The authors are with the department of ophthalmology, Duke University Hospital, Durham, North Carolina.

Dr. Hahn is a vitreoretinal specialist at NJ Retina in Teaneck.

DISCLOSURES: The authors have no relevant disclosures.

Dr. Hahn has no relevant disclosures.

Figure 1. This patient with nanophthalmos and a prior trabeculectomy required placement of ports at 2.5 mm and in a location to avoid the trabeculectomy bleb.

Aqueous misdirection, also known as malignant glaucoma, is an uncommon type of secondary angle- closure glaucoma that can require vitreosurgical management.1 The pathophysiology is believed to be secondary to misdirection of aqueous fluid, resulting in hydration of the vitreous body. The vitreous hydration causes anterior rotation of the ciliary body with forward displacement of the iris and lens, and subsequent shallowing of the anterior chamber. 

Patients with aqueous misdirection present with a shallow anterior chamber and high intraocular pressure. The differential diagnosis includes pupillary block, choroidal detachment, suprachoroidal hemorrhage or over-filtration from a filtering bleb. To rule out pupillary block, patients must have a patent iridotomy or iridectomy. B-scan ultrasonography and ultrasound biomicroscopy can also aid in evaluating the differential diagnoses.


Malignant glaucoma treatments

The initial medical treatment for aqueous misdirection uses cycloplegics and pressure-lowering eyedrops. Acetazolamide and hyperosmotic agents such as mannitol can also be initiated. Medical treatment is successful in about 50 percent of cases. 

But when medical treatment doesn’t work, a Nd:YAG laser anterior hyaloid-otomy can be attempted.

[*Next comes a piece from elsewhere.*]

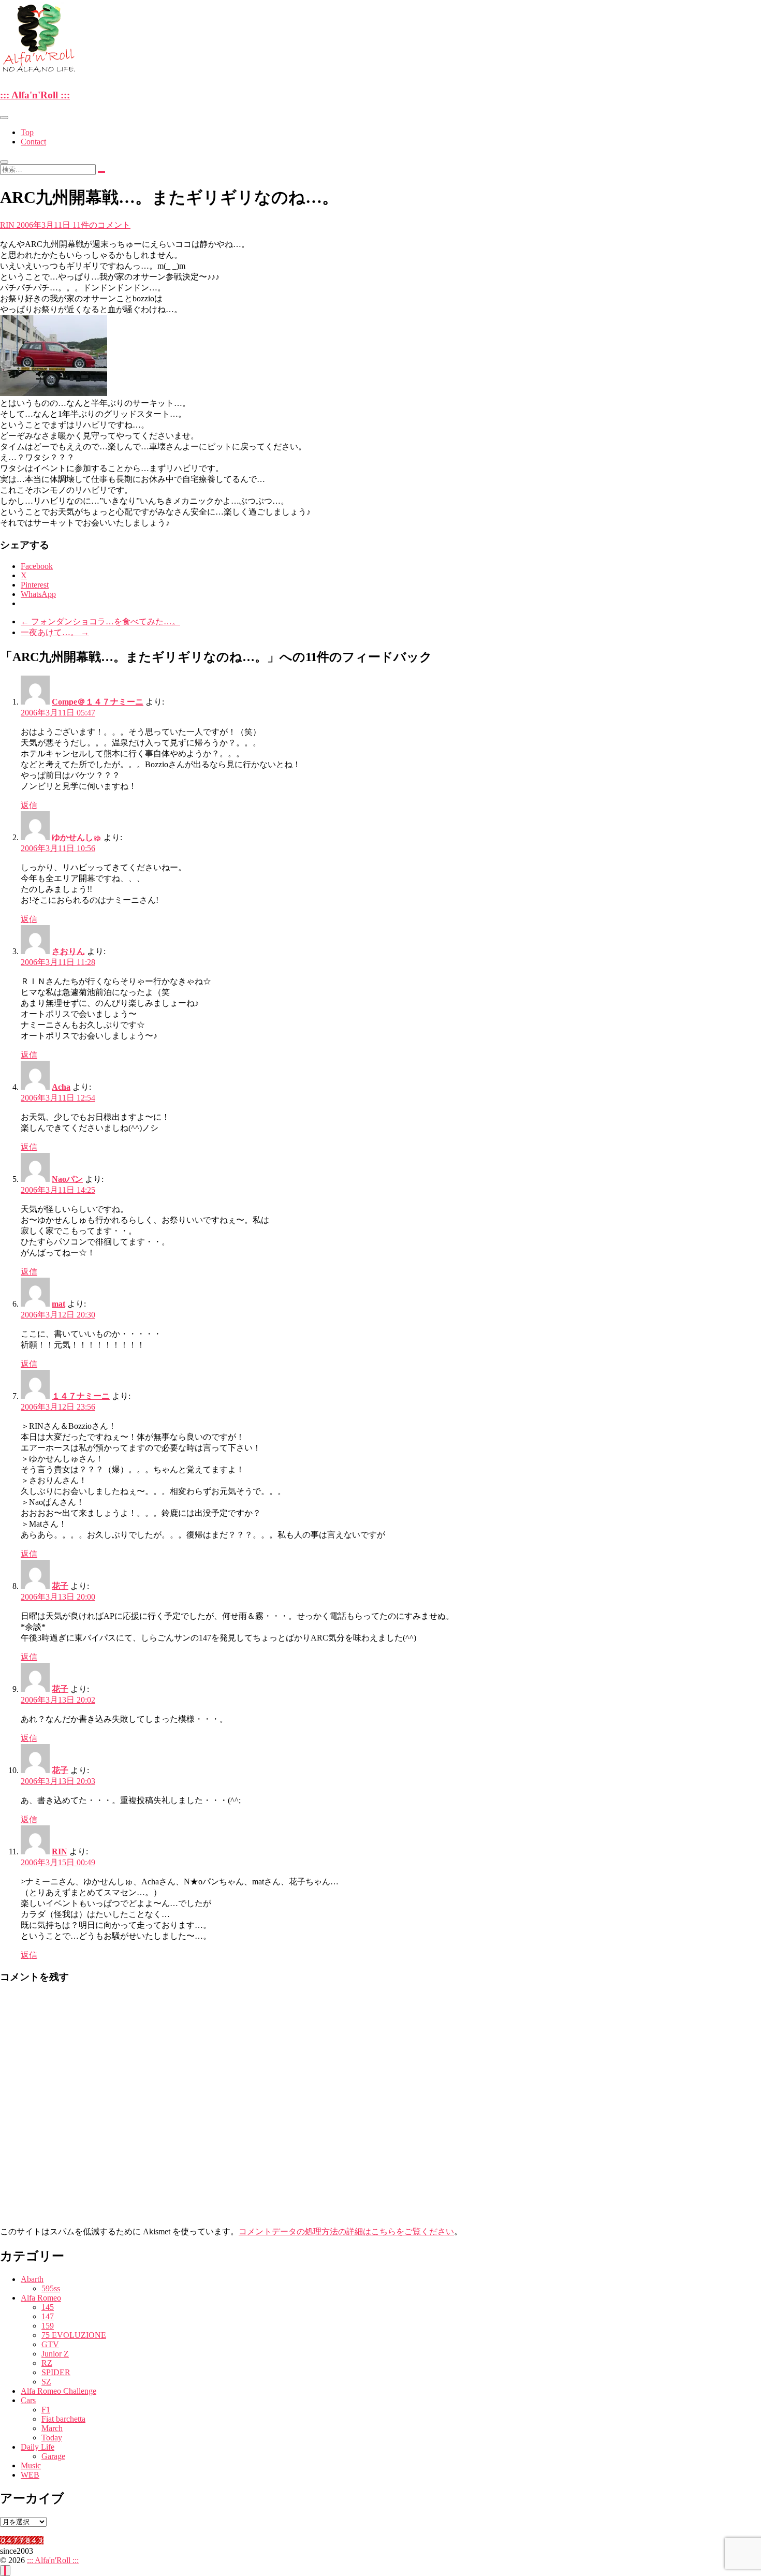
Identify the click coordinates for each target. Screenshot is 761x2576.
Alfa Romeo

However, in treatment-resistant cases, a pars plana vitrectomy with irido-zonulo-hyaloidectomy (PPV-IZH) may be required to reverse the flow of aqueous humor.1,2 The PPV removes the pathologically hydrated vitreous, and the IZH ensures communication between the anterior chamber and vitreous cavity. 


Performing PPV-IZH-PPV

These are the key components of PPV-IZH to consider:

1. Port placement. Many patients with aqueous misdirection will have concurrent medical conditions that require thoughtful port placement (Figure 1). Hyperopia is a known risk factor, and patients may be nanophthalmic. As a result, the standard 3-to-4-mm port placement may result in iatrogenic retinal breaks. Transillumination can help to better evaluate the pars plana location. Further, a previous trabeculectomy or a glaucoma drainage device requires careful port placement that accounts for the location of the filtering blebs. 

Figure 2. Retroillumination demonstrates no vitreous debris or intraocular lens haptic blocking the irido-zonulo-hyaloidectomy passage.

2. Anterior/core vs. complete PPV. A recent systematic review evaluated anterior/core vitrectomy vs. complete PPV and found a higher rate of relapse in the anterior/core vitrectomy cases.1 The primary goal of vitrectomy is to disrupt the anterior hyaloid face. However, fluid may continue to fill vitreous cisterns if a complete PPV isn’t performed. Also, residual vitreous in the periphery may block the communication the IZH creates, so careful vitreous shave of the vitreous base should be performed underneath the IZH. 

3. Synechiolysis. If the aqueous misdirection has been present for years, then prolonged iridotrabecular contact can result in significant synechiae, which can cause chronic angle closure. This can also result in patients still needing IOP-lowering drops after the procedure. PPV-IZH should be considered earlier to prevent these complications. Additionally, the release of both posterior synechiae and combination surgery with a glaucoma colleague for goniosynechiolysis may be required. 

4. Retroillumination. Frequently, blockage of the IZH opening by residual vitreous, inflammatory membranes or the haptic of an intraocular lens can cause relapse of aqueous misdirection. Retroillumination (Figure 2) using the light pipe can evaluate for residual material blocking the IZH. RS





1. Schmidt DC, Kessel L, Pedersen KB, Villumsen JE, Bach-Holm D. Pars plana vitrectomy combined with hyaloido-zonula-iridectomy in treatment of patients with chronic aqueous misdirection: A systematic literature review and case series. Acta Ophthalmol. 2021;99:251-259. 

2. Bitrian E, Caprioli J. Pars plana anterior vitrectomy, hyaloido-zonulectomy, and iridectomy for aqueous humor misdirection. Am J Ophthalmol. 2010;150:82-87.e1.